◆ **What you will do**:
1) In the excerpt on US and China finance, how many workers are estimated to support each non-working person in China by 2050?
2) Copy word for word the part of the excerpt on US and China finance starting at "Given the challenge" and ending at "these rules teeth.".

However, this over-reliance has generated a whole host of imbalances, including the sharp rise in wealth disparities we have seen.
To give Chinese policymakers due credit, when Deng Xiaoping initiated reform and opening up in the late 1970s, the country was dirt poor, technologically backward, and still riven with deep conflicts.
The policies that China has pursued since have achieved spectacular results.
And while the economic planners often get a bad rap for holding back growth in the early years, their insistence on limiting China’s foreign borrowing insulated the country from the financial crises that hit many emerging markets during the 1980s and 90s.
By successfully harnessing the savings of the Chinese people to drive huge infrastructure investments, they enabled the country to achieve the level of prosperity it enjoys today.
The key challenge now is to adapt to China’s new circumstances, which require a significantly different economic growth model that makes better use of market mechanisms for pricing and allocating capital.
What are the biggest financial challenges facing the US and China today?
Both countries have borrowed heavily against future generations, not just in the form of explicit debts and unfunded pensions and social welfare obligations, but also in the form of the environmental damage their growth models have caused.
The biggest financial challenge for the US – and, frankly, all countries – is how to replace the current dollar-based global monetary system with a more sustainable alternative.
The US simply can’t go on absorbing the financial imbalances in the rest of the world.
China faces the additional challenge of a rapidly aging population, which is likely to lead to slower growth and greater social tensions.
The Chinese government has pulled out the stops to increase the birth rate and raise productivity, but the fall from around seven workers per dependent today to an estimated two workers supporting each non-working person by 2050 is going to create a lot of strains.
What are some of the financial reforms that you recommend for China and the US, as well as globally?
I should first make it clear that there isn’t any silver bullet to solving the imbalances in the global financial system today.
Given how interconnected we have all become through globalisation, reforms in one country are likely to have knock-on effects on others, and there are significant risks of unintended consequences.
This is why international cooperation and coordination are critical.
The biggest collective challenge will be how to reform the dollar-based global monetary system.
Chapter 8 of my book provides a framework for thinking about possible alternatives, but as we saw with the wind-down of sterling’s role as the global reserve currency following World War II, this is a process that is likely to take a long time.
In the shorter term, to address the issue of rising wealth and income inequality, both the US and China need to adjust their tax systems to make them more progressive.
Given the challenge of global fiscal competition, they will need to work together to establish certain minimum international standards.
Last year’s G7 agreement on a global minimum corporate tax rate was a good start, but more needs to be done to give these rules teeth.
Achieving some form of wealth redistribution in America at the present time is likely to be very challenging, in view of the polarised political atmosphere.
In order to address its financial challenges, the US will inevitably need to confront issues that are undermining its democracy – in particular, the outsized influence of wealthy and corporate interests in US politics.
The key financial challenge for China will be to move away from its top-down investment-driven economic model.
This has been very successful in the past, but it is increasingly leading the country to build far too much industrial capacity.
That is not to say that the state shouldn’t play a role: markets operate on incentive structures created by rules and institutional frameworks.
But the government should focus on establishing clear laws and regulations, rather than directly intervening in capital markets.

◆ **Data for review**:
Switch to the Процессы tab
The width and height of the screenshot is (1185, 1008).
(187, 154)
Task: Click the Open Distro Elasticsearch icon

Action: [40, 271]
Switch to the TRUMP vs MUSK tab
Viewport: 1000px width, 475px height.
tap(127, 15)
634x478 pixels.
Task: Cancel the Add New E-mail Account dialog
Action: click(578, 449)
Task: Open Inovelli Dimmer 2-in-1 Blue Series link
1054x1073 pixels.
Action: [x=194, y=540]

---

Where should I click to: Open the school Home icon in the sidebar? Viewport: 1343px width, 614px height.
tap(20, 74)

==

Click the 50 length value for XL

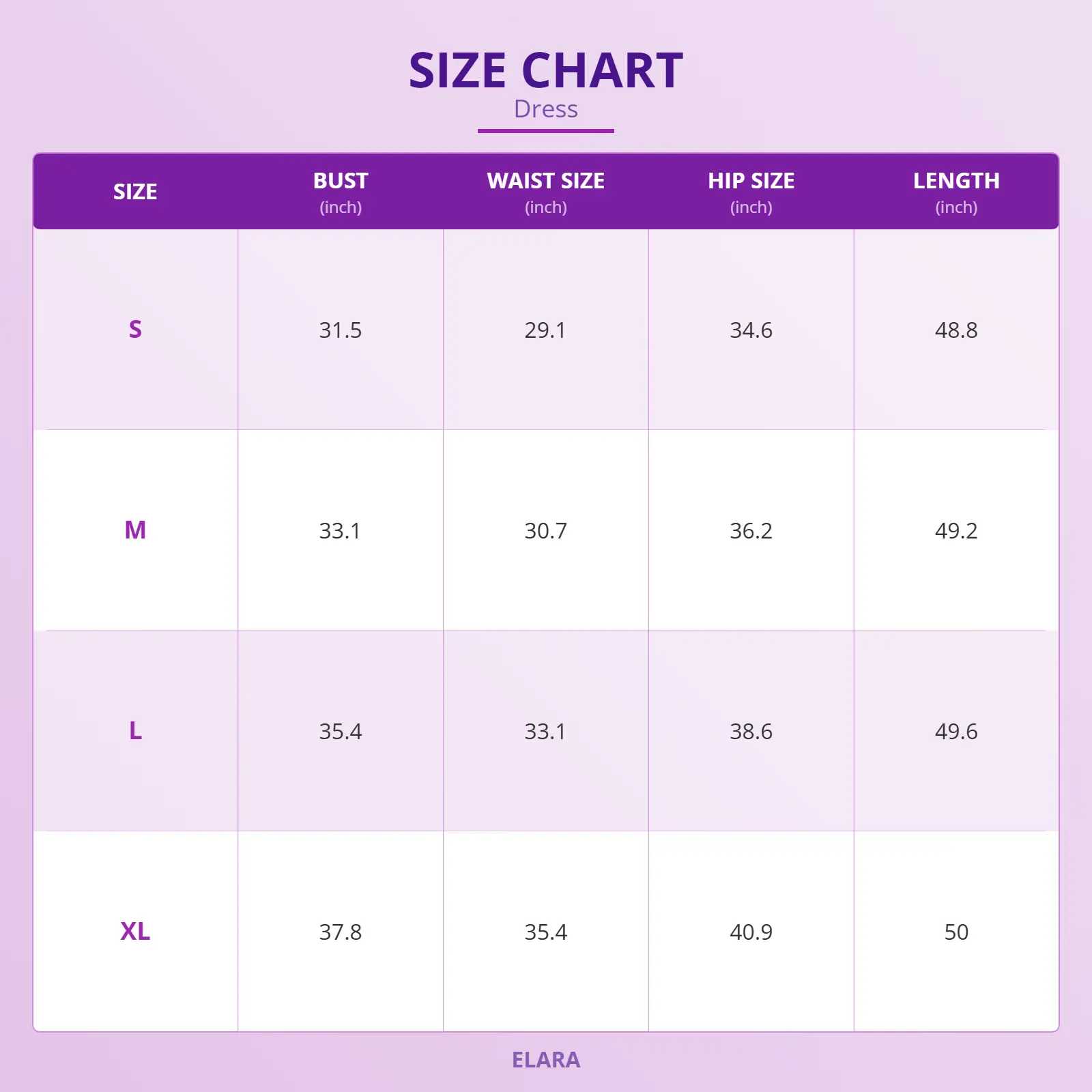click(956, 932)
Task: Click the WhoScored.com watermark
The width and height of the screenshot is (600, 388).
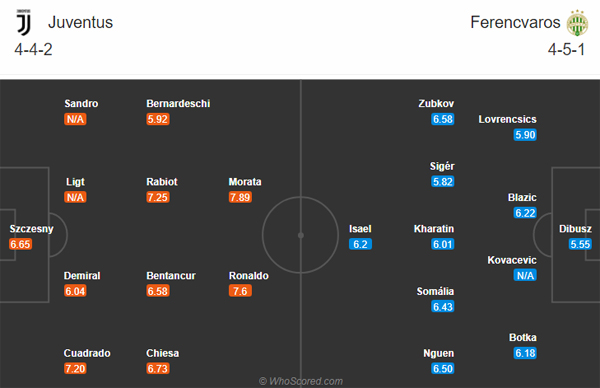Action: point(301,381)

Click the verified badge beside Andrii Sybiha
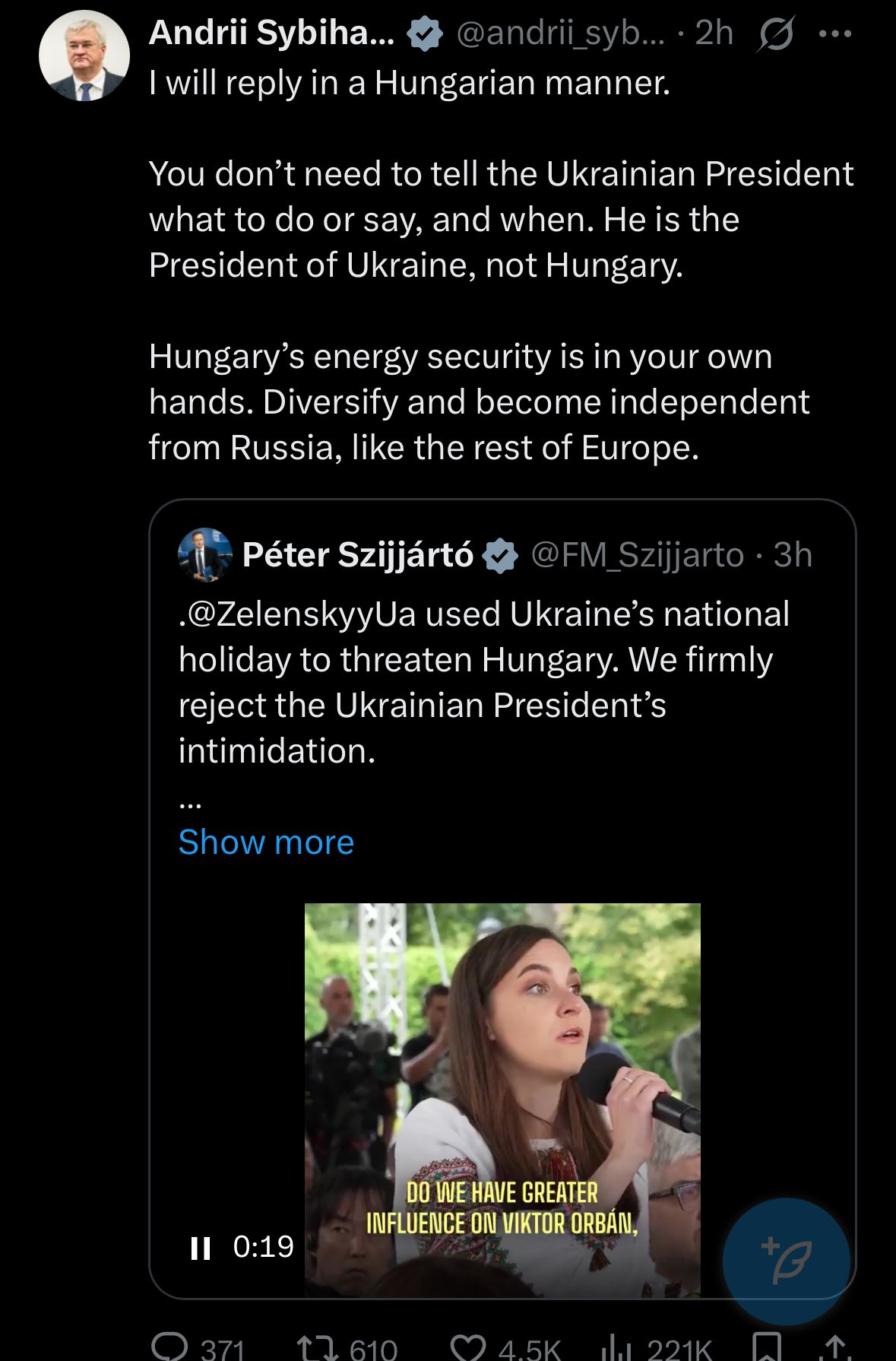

◆ **Task responses**:
1) About two workers per non-working person.

2)
Given the challenge of global fiscal competition, they will need to work together to establish certain minimum international standards.
Last year’s G7 agreement on a global minimum corporate tax rate was a good start, but more needs to be done to give these rules teeth.